Когда Ванька вернулся из дурдома, где его, как ни странно, признали нормальным, Клим во всеуслышание заявил, что заключение медицинской комиссии по поводу Ванькиного психического здоровья вымышлено и вызывает подозрение уже самой формулировкой, но служить можно даже с умственными пролетариями. Однако Ванька не угомонился и продолжал писать во все инстанции, а Климу пригрозил, что напишет Пересу де Куэльяру – тогдашнему Генеральному Секретарю ООН о нарушении прав человека в стране Советов, на что Клим прореагировал адекватно – тут же собрал суд чести младшего офицерского состава на тему: «Об отказе командира трюмной группы старшего лейтенанта Поварницына И.А. выполнять приказание командира БЧ–5». Повод был надуманный, приказание было заведомо невыполнимо, все это понимали, и на суде чести был разыгран классический фарс, шитый белыми нитками, однако постановление суда гласило: «Ходатайствовать перед вышестоящим командованием об освобождении командира трюмной группы старшего лейтенанта  Поварницына И.А. от занимаемой должности и перемещении его на нижестоящую должность». Ванька был перемещен  или, как говорили на флоте, списан на «Вдохновенный» - эсминец, стоящий у причала уже лет десять. Там Ванька занялся самообразованием, а мы, когда корабль стоял у пирса, довольно часто к нему заходили выразить солидарность, пропуская рюмашку.

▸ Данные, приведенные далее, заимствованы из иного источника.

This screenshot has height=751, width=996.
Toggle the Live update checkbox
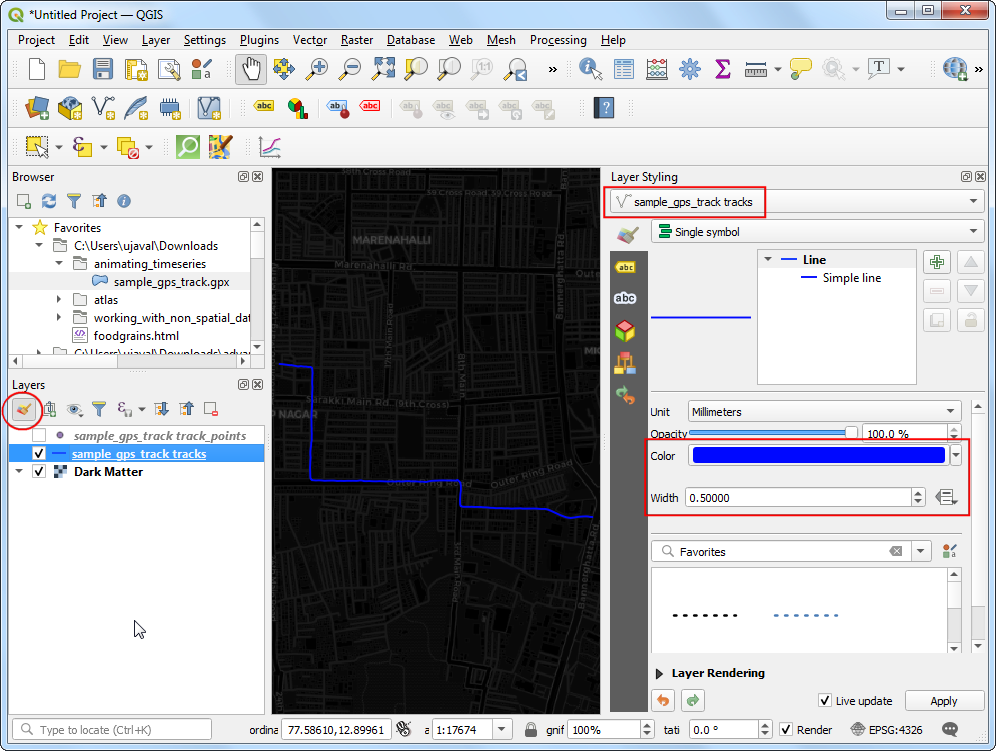(825, 701)
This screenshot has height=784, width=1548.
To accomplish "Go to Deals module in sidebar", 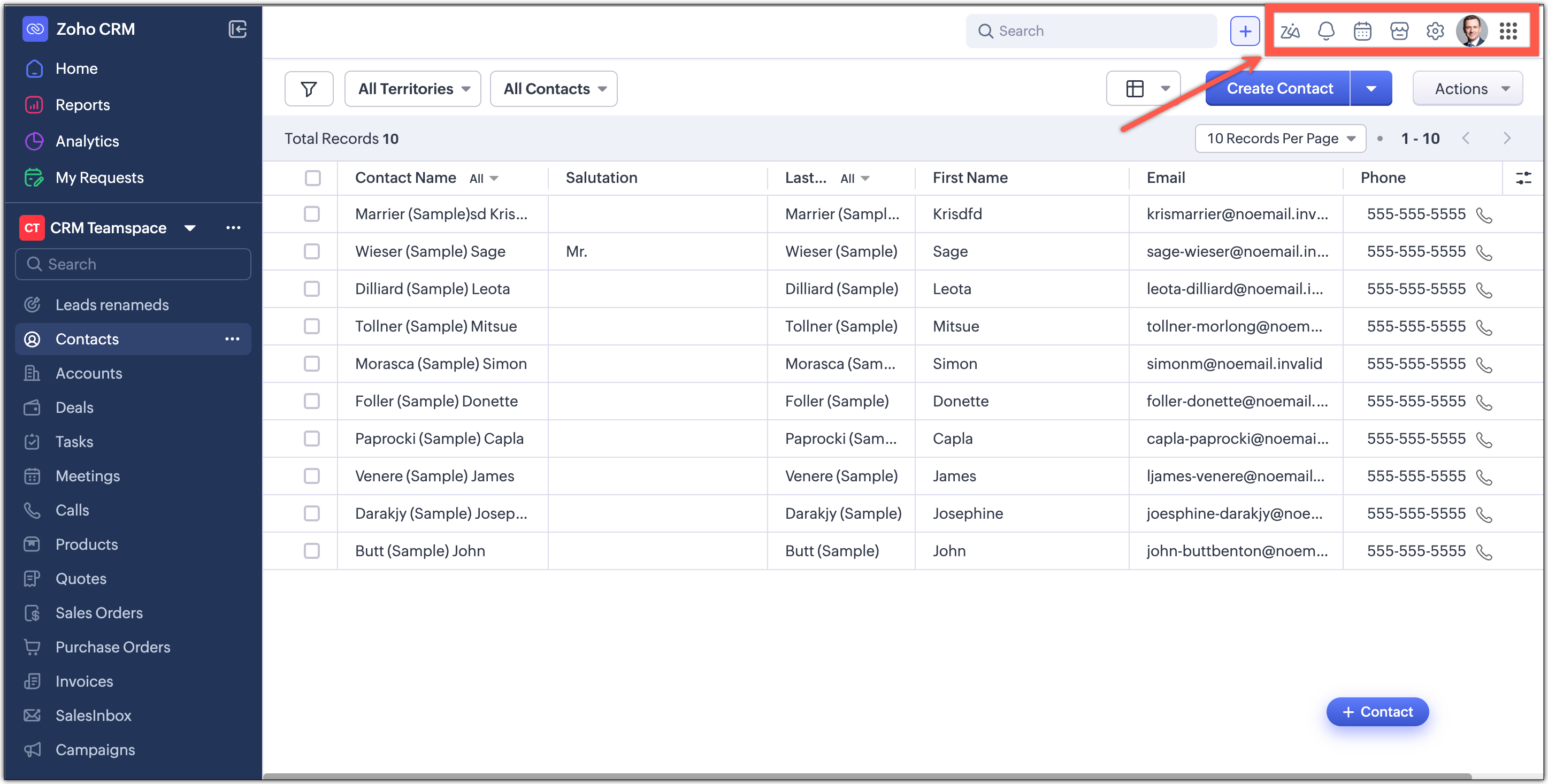I will 74,408.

     В конце концов Ванька решился на политический акт, что требовало довольно приличного мужества, ведь  после начала его эпопеи прошел уже год, и у власти  стоял другой Генсек - жесткий и решительный человек, при котором людей, праздно шатающихся, привлекали к принудительным работам, и голодовка, которую решил объявить Ванька, могла кончиться чем угодно – возможно, даже уголовным делом. Но Ванька был полон решимости  уйти из армии даже через тюрьму. Тогда только начало входить в моду слово “диссидент”, но Ванька себя к таковым не причислял. «Люблю Родину даже с недостатками», - говаривал он, будучи в подпитии.
     И вот наступил  исторический день, когда Ванька впервые не вышел к завтраку в кают-компанию офицеров. Политработники вели себя бдительно, и уже к обеду стало известно, что Поварницын объявил голодовку, о чем было доложено главному на Тихоокеанском флоте политработнику – Члену Военного совета флота. Медики также отреагировали адекватно – в 16.00 у трапа корабля стояла машина «скорой помощи» из госпиталя, и Ваньке поставили укол глюкозы в мягкое место, дабы не погиб от голодовки в первый же день. Ванька отбивался, как  только мог, но, будучи скручен двумя дюжими санитарами, получил вожделенное питание. Уколы делали всего два или три дня, после чего Ваньке объявили, что решение по его вопросу принято положительное, он непременно будет уволен, однако необходимо пройти медицинскую комиссию в госпитале перед увольнением в запас. Ванька голодовку прекратил, лег в госпиталь, и через две недели был уволен из рядов Вооруженных Сил по здоровью. Диагноз – что-то очень похожее на  врожденный кретинизм. И вот этот умница, порядочный и добрый человек в один миг был признан идиотом, о чем он нам с восторгом сообщил. Увы, другого способа уйти в то время из армии не существовало…Дальнейшая судьба Ваньки, к сожалению, неизвестна, но я глубоко убежден, что,  несмотря  на поставленный ему диагноз, он добьется в жизни всего, к чему будет стремиться и о чем мечтал, когда мы слушали его рассуждения за стаканом  технического спирта, разбавленного в пропорции семьдесят на тридцать.